Par sa présentation jusqu’à présager. Par l’explication si bien décrite, l’Ours influence. Les fleurs sont les ambassadrices d’une saveur de vie prochaine. C’est l’ouverture du chant de la nature. Laissons la toucher sa cible. La nature doit nous indiquer le passage pour que l’homme cesse de l’affaiblir, la réduire si vite.
L’Ours de ses gestes débonnaires nous émeut, peux t’il nous alarmer. En tout cas, il nous impressionne. Il s’applique à zoomer sur une fleur. Peut-il nous attendrir. Peut -il nous troubler jusqu’à nous émouvoir pour une renaissance de bon sens : protégeons le Monde, laissons le fleurir encore.
L’Ours serait-t-il de même, touchant
Bernard posément cultive ses cosmos ses capucine et ses mauves. Les présente et les décline en liqueur 17° lisse ou pétillante. La fleur déjà délicate de saveur devient nectar. Du champs, elle chante, pétille et enchante à l’intérieur.

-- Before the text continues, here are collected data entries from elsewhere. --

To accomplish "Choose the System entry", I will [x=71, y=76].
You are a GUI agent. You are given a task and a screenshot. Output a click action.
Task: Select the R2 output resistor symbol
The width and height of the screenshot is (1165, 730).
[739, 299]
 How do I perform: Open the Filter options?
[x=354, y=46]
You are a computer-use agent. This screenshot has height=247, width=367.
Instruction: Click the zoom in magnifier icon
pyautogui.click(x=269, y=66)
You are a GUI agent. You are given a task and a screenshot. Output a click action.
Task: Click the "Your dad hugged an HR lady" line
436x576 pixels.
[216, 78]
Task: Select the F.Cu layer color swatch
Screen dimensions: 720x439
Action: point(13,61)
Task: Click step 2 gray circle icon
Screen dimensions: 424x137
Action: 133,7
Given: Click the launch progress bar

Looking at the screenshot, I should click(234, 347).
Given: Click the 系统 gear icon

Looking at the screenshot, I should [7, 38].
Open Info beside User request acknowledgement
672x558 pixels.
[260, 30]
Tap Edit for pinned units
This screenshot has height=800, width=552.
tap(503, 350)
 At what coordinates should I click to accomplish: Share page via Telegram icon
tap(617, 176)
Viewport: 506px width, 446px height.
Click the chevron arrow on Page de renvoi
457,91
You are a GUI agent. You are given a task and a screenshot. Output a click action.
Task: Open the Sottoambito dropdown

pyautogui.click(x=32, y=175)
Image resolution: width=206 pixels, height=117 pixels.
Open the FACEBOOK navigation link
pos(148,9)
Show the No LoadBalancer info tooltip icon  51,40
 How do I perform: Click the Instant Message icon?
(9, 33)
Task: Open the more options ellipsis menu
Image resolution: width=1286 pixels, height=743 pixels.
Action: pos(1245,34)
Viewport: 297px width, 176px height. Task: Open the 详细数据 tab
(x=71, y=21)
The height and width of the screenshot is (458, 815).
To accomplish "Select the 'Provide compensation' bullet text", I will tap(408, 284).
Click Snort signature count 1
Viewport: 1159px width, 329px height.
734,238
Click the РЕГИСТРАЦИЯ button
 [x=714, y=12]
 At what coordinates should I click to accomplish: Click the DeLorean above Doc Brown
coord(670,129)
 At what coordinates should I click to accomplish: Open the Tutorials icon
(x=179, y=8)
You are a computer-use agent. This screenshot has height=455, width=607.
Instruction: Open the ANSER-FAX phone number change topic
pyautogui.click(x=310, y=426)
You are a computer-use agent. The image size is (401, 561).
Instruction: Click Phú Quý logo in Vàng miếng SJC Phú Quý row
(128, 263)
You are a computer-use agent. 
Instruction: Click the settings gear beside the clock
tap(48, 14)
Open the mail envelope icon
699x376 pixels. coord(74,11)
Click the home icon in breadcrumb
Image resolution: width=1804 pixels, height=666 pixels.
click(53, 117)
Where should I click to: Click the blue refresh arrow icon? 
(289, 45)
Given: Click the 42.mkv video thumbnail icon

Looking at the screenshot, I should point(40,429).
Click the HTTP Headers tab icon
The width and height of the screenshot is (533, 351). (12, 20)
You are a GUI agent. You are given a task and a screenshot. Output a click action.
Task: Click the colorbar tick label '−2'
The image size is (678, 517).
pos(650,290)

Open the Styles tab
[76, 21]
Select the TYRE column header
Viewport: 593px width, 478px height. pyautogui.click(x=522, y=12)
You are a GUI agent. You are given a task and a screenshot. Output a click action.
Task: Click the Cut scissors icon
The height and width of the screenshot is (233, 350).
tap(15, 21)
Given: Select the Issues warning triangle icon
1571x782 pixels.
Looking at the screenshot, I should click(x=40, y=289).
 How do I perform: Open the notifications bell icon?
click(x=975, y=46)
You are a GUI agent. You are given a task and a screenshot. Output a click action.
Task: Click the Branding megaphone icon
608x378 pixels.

Elle engendre l’image du Cosmos ou n’est jamais admis que ce qui ne périt pas, la pierre et le sable.
La pierre est une gemme, la transparence d’une pétale. Le sable, le composant des astres est le temps qui s’écoule inéluctable, paisible, éternel.
La saveur de la fleur de cosmos génère et répands, gouttons tous la liqueur des fleurs.
Que dira l’Ours assis devant la montagne admirant un anneau scintillant, buvant un petit verre d'apéritif. Un écureuil conquis lui tends encore une nouvelle fleur de cosmos. Il pense et développe le futur en pensées aériennes et légères, denses.
C’est le tour de la piste, il est admiré, fêté. Qu’importe le rêve, la réalité se mêle et l’emporte. Son vélo flotte, lui aussi, le courant passe. Le spectateur et ses fleurs seront toujours là, de même, pour nous pousser sur le devant de la scène. Trinquons.